Taylor Corse, Professor Emeritus
Since 1989, Taylor Corse has shared his expertise in seventeenth- and eighteenth-century literature with students under topics such as “The Novel to Jane Austen,” “Restoration Drama” and “Introduction to Literature,” which the students have described as “thorough, fun, interesting, and delightful.” His courses involved an always-engaging and ever-changing mix of poetry, plays, novels and essays. A dedicated linguist and accomplished translator, Corse is a knowledgeable and approachable teacher, scholar, and friend whom students and colleagues recognize as a truly voracious reader, be it in contemporary fiction or in his specializations.
Corse arrived in Tempe from the University of Tennessee, the ink not quite dry on his University of Florida PhD. Arizona State University then had an interim president. Some 43,000 students were enrolled at the two campuses. In those halcyon days, funding from the state legislature was based on number of students taught and in-state tuition clocked in at $1,276 per semester. ASU had just completed its largest capital campaign to date, raising $100 million that paid for several new buildings and a much-expanded library, the very same one that we’ve once again closed, renovated, and reopened.

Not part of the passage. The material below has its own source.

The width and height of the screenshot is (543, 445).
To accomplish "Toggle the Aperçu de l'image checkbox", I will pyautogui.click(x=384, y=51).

Corse and this writer were hired in a cohort of five assistant professors: Dhira Mahoney in medieval literature and rhetoric/composition; myself—Elizabeth Horan—in comparative literature; Dawn Bates in linguistics, and Michael vanden Heuvel in modern drama and humanities. We soon found many interests in common, including not just language, literature and drama, but also tenure procedures, which changed several times over the next quinquennial. We five were greatly relieved to organize and self-fund a joint tenure party, celebrated in the backyard of the English department’s then-interim chair, Nancy Gutierrez. Partners, children and folks from across the university happily assembled for serious toasts and family-appropriate limericks. A tradition that could be restored!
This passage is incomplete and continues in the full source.